• [USING THE INFORMATION]
• A. According to the earnings call transcript, who serves as Trevena's Chief Medical Officer?
• B. Write out everything in the earnings call transcript from "Trevena, Inc. (TRVN)" down to "You may begin.".

• [PAGE TEXT]
Start of Block

Trevena, Inc. (TRVN) Q3 2019 Earnings Call Transcript

Published at 2019-11-04 00:00:00
Operator
Hello, ladies and gentlemen, and welcome to the third quarter financial Results and business update conference call. [Operator Instructions] As a reminder, this conference call is being recorded. I would now like to turn the conference over to your host, Mr. Bob Yoder, Chief Business Officer. You may begin.
Robert Yoder
Thank you, and welcome, everyone. Thanks for joining us on this morning's call. With me today are Carrie Bourdow, our President and CEO; Mark Demitrack, our Chief Medical Officer; and Barry Shin, our Chief Financial Officer. Before we begin, we wish to inform participants that we will be making forward-looking statements on this call, which are made pursuant to the safe harbor provision of the private Securities Litigation Reform Act of 1995. You are cautioned that such forward-looking statements involve risk and uncertainties, including risk detailed from time to time in the company's periodic reports filed with the Securities and Exchange Commission and we undertake no obligation to update these statements beyond today. During today's call, Carrie will discuss some key corporate highlights, and Mark will walk through the top line data from our recently completed multi-dose healthy volunteer QT study. Carrie will then provide an update on our pipeline followed by a review of our third quarter financial results from Barry, before we open the call for questions. As a reminder, the materials containing the top line data and financial results that we'll be discussing today can be found on the Investors section of our website at www.trevena.com. I'll now turn the call over to Carrie.

End of Block

• [AVAILABLE DATA]

Start of Block

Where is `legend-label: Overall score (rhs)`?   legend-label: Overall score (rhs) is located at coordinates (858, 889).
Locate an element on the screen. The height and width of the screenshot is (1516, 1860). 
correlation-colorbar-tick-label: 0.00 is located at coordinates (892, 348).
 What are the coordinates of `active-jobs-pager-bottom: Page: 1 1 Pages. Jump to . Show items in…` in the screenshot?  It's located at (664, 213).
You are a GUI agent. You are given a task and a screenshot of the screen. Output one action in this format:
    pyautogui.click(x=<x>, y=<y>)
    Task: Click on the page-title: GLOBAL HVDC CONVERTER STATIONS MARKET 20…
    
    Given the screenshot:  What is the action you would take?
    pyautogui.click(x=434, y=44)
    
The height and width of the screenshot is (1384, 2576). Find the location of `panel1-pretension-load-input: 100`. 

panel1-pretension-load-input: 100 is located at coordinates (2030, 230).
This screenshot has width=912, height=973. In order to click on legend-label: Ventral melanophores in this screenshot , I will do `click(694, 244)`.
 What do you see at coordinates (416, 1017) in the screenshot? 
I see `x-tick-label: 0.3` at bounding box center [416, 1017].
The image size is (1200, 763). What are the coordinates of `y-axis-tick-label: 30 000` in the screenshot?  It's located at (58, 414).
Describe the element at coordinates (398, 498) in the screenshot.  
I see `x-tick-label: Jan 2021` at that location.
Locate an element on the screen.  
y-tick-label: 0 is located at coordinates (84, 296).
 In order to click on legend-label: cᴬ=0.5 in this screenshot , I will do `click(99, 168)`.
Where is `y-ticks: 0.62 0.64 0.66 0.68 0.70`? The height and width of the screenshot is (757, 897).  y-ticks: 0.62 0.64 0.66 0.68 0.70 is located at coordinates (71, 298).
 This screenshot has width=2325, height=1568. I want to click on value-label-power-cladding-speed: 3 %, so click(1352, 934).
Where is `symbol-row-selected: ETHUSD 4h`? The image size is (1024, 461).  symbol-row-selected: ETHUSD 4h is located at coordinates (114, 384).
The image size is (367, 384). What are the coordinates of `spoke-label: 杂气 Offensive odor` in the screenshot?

End of Block

• [SOLUTIONS BY TASK]
• A. Mark Demitrack

• B.
Trevena, Inc. (TRVN) Q3 2019 Earnings Call Transcript

Published at 2019-11-04 00:00:00
Operator
Hello, ladies and gentlemen, and welcome to the third quarter financial Results and business update conference call. [Operator Instructions] As a reminder, this conference call is being recorded. I would now like to turn the conference over to your host, Mr. Bob Yoder, Chief Business Officer. You may begin.